Records from a dataset:
----

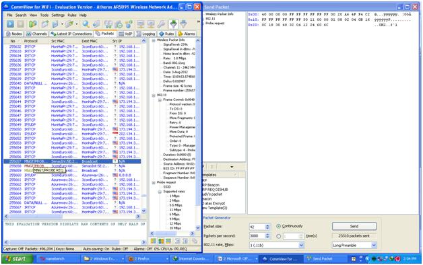423x265 pixels.
Task: Open the Long Preamble dropdown
Action: tap(374, 245)
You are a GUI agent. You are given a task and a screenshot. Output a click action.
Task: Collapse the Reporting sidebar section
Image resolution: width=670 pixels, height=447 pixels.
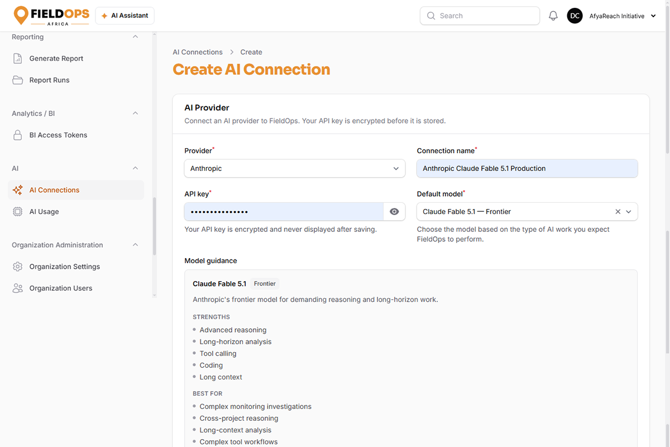(135, 37)
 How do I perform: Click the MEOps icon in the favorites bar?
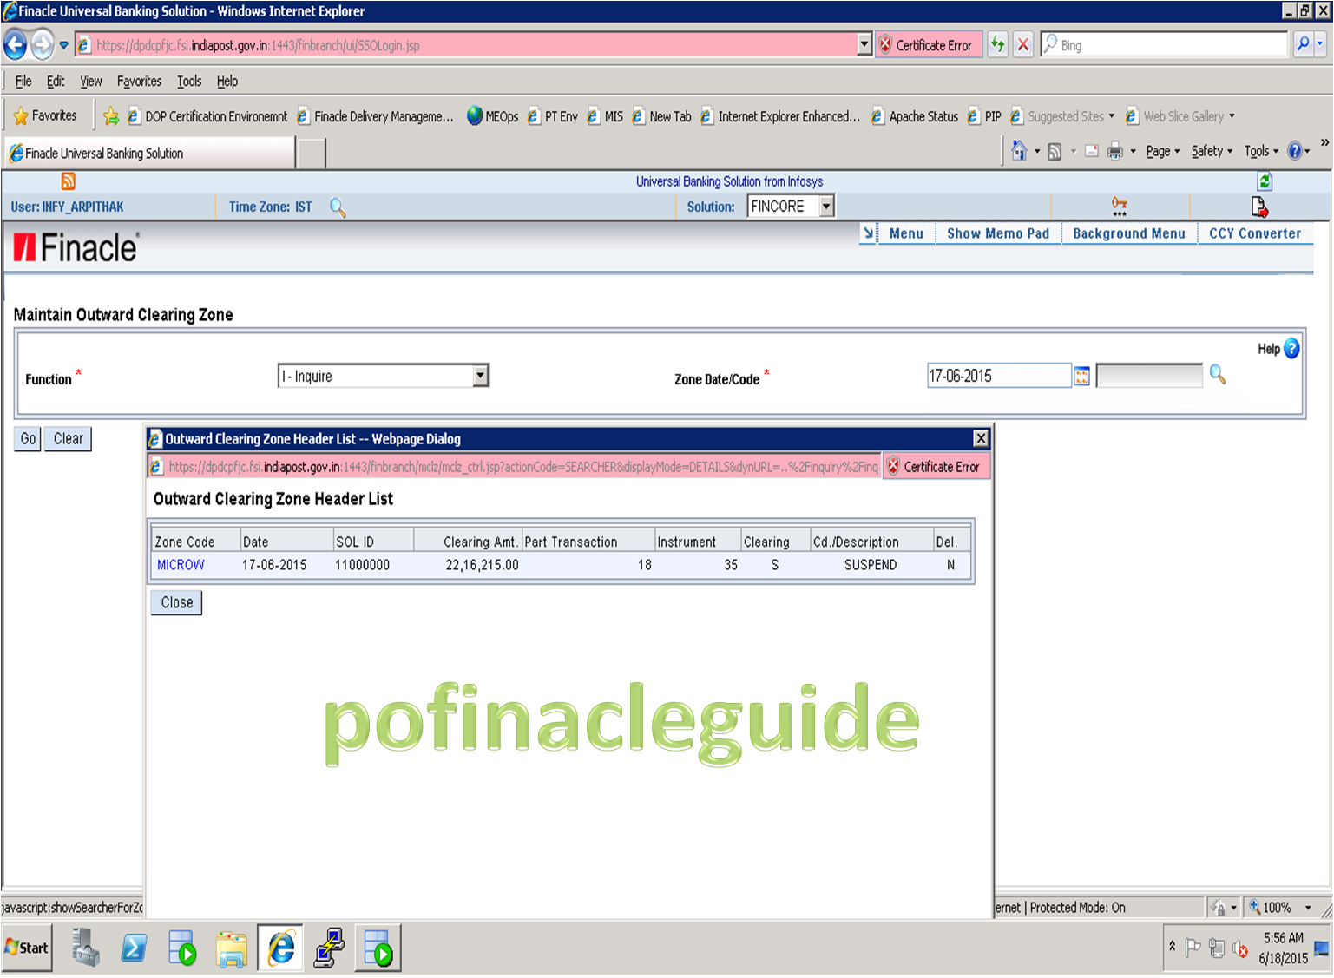click(x=475, y=115)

----

# What is needed
Reproduce exactly and only the lines from the line that contains "You are a GUI" to the end of the data above, both ends included. No pictures go in the copy.

# Reply to the task
You are a GUI agent. You are given a task and a screenshot. Output a click action.
Task: Collapse the Reporting sidebar section
Image resolution: width=670 pixels, height=447 pixels.
(135, 37)
 How do I perform: Click the MEOps icon in the favorites bar?
click(x=475, y=115)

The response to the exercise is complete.